1999 - I'm once again on the Mainstage, in two separate shows. In Eugene O'Neill's Beyond the Horizon I play Dr. Fawcett. Not a large part, but there are no small parts, just small actors. Plus, it's directed by our Theatre Department chairman, Jonathan Wilson. It goes up in October. And then in November, I'll be in Dark of the Moon playing the Conjur Man. Sort of an Appalachian witch/warlock type guy. Ok, a year after the show, I’m finally starting to write about it.  Both shows were immense fun, and I also wound up understudying the character of Andrew Rally in I Hate Hamlet  by Paul Rudnick. 

2000 - My first show this year was a production of The Crucible by Arthur Miller.  I played Rev.
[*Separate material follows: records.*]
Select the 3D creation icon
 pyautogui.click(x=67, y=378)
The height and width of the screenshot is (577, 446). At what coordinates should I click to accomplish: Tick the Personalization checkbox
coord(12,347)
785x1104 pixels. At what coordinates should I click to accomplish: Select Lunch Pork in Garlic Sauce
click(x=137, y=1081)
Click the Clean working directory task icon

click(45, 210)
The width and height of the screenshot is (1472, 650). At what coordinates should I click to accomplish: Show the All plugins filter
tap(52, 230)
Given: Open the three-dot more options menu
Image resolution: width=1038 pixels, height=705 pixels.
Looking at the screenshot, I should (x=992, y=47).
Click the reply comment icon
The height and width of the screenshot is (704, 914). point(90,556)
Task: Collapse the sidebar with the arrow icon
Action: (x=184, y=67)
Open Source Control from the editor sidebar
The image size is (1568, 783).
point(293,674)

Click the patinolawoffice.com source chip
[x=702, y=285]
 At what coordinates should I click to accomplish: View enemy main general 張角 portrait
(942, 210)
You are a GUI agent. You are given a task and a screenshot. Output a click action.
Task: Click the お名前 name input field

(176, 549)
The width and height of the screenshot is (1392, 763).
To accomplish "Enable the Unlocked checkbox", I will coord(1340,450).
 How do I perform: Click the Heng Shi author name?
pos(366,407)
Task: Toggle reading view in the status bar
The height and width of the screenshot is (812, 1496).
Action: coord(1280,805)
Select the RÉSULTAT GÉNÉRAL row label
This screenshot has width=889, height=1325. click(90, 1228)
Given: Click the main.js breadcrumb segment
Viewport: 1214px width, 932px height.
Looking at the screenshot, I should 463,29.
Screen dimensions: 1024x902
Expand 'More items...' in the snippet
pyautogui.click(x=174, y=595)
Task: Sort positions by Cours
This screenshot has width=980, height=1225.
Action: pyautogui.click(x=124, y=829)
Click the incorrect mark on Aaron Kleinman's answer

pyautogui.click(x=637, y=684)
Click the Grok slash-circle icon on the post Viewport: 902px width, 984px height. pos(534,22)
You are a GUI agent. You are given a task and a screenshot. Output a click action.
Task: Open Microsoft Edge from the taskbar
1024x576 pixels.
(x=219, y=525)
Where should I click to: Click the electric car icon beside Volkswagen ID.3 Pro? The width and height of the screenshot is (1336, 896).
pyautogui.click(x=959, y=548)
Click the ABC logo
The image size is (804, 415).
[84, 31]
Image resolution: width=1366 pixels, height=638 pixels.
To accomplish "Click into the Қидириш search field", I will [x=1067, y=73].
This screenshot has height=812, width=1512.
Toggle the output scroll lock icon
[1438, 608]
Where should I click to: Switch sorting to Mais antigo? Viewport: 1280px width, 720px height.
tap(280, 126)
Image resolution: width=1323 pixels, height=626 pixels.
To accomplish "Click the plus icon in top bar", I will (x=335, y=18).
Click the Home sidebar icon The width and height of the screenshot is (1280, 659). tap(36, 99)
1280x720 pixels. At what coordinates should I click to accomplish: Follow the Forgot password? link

Samuel Parris, my first somewhat villainous role.  The following semester I played Friar Wilson in Romeo and Juliet. Are you sensing a theme here?.

2001 - I was actually called in to fill a role in an original musical adaptation of The Scarlet Letter book by Sandra Grand-Showalter, music and lyrics by William Underwood. It was a great deal of fun, and had some beautiful, haunting music. I then got involved with the studio production (my first studio role! Yay!) of The Elephant Man playing both Ross, the manager of John Merrick, the Elephant Man, and Bishop How, a clergyman (again!) who visits Merrick. Then Jonathan Wilson asked me to step in to play a Submarine (one who traveled in the hull of a ship, not the underwater vessel, thank you very much) from Italy in A View From the Bridge.

2002 - I started the year playing Andrey in Chekhov's The Three Sisters, which went over very well. Currently, I'm playing Federzoni, a ballad singer, and an 8 year old boy in a studio production of Brecht's Galileo. That's it for now, but Cabaret is coming up next semester! Here's hoping!

That's all for now, come back later!